Mr.Qクウ! ヘルメスさん! 多分地下に空間がある!」



 音の響き方だとか揺れ方が、どう考えても下に空間があるとしか思えない。その空間に何らかのギミックがあるのであれば、堕龍おろちにこっちの攻撃がほとんど効いていない仕様にも説明がつく。



「えっ、いや、そういうことか! くそっ! ヘルメス、穴掘れそうか!?」


「【錬成】っ!」



 Mr.Qの声に反応したヘルメスは、地面に両手をついてアビリティの名前を叫ぶ。ヘルメスの両手から赤い電流のようなエフェクトが弾け、ヘルメスが触れている地面がゆっくりと蠢きだす。



「っ! Mr.Qクウ!」


「【センチュリオン】!」



 やはり私の予想が正しかったのか、それまで私やMr.Qに突撃していた堕龍おろちが一斉にヘルメスさんに殺到する。


 突然ターゲットを変えた堕龍おろちに焦りつつも、即座に反応して弾き返したMr.Qはさすがだ。



「っ……異常に硬い地面だな」


「ヘルメス、何分必要だ!?」


「10分くれ。通れるぐらいの穴は開けてやる」


「任せた! さてカローナちゃん、10分間の耐久戦だ!」


「迎撃ならともかく耐久は苦手なんだけど?」


「そこは俺に任せてよ。泥船に乗った気持ちでさ」


「沈むじゃないのよ!」



 そんな私のツッコミも暖簾に腕押しとばかりにカラカラと笑うMr.Qは、アビリティで堕龍おろちを受け流しながらインベントリを操作する。



 私は私で、ポーションでMPを回復しつつ【変転コンバージョン】を継続しつつ、バフをかけ直して堕龍おろちを迎撃する。


 なんとなく気になってMr.Qを視界の端で見ていると……Mr.Qの全身の装備が変わり、どこか私の『冥蟲皇姫の鎧』とどこか似た雰囲気の、白と金を基調とした豪奢な鎧が姿を現した。



 ……色が違うといえど、ペアルックみたいでなんだがもにょっとする。
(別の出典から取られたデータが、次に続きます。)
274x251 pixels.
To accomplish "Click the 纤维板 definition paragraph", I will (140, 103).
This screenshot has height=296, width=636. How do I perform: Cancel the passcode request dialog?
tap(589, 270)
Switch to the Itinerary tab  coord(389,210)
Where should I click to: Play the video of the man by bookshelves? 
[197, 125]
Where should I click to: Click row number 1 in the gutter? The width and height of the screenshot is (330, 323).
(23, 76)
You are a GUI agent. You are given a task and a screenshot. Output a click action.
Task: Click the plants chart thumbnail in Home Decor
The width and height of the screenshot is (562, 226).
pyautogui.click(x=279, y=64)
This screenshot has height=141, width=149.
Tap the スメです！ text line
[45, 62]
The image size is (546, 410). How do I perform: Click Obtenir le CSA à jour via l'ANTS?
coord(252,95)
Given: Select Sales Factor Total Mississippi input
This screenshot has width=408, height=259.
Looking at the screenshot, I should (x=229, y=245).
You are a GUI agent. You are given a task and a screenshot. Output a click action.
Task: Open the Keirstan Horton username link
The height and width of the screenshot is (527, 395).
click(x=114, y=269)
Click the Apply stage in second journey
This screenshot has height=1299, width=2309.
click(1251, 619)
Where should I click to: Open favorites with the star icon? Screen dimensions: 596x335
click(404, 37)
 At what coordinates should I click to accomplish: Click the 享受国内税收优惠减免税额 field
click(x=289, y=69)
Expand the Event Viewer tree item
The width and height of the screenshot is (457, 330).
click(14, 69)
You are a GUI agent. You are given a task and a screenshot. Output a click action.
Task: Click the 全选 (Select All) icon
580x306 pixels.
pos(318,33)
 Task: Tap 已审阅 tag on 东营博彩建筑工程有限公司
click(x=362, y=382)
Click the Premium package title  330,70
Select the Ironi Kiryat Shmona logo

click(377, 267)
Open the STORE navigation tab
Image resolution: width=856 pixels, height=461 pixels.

別に嫌って訳じゃないけどさ、絶対あれ狙ってやってるよね。


 というかペアルック?

 ってことは、あの装備にも―――



「ちょっとリスクはあるけど、腹くくるしかないよね。【変転コンバージョン】!」



 やっぱりね!

 ヘルメスさんと懇意にしているMr.Qが、私の装備にも施されている【変転コンバージョン】を整備していないはずがない。



 そしてそれだけに留まらず、Mr.Qが取り出したのは二本のロングソード。片方は漆黒に塗り潰された魔剣。そしてもう一方は、黄金に彩られた宝剣。


 Mr.Qが普段使っている『糸通しニードルスレイダー』とは明らかに異なる、異様な雰囲気を纏うその剣は―――



「たまには使わないと、インベントリの肥やしにしておくのはもったいないしね。”天の鍵よ、我が意に応え道標を示せ”」



 神装武器ミソロジーウェポン———聖剣エクスカリバー・・・・・・・・・起動!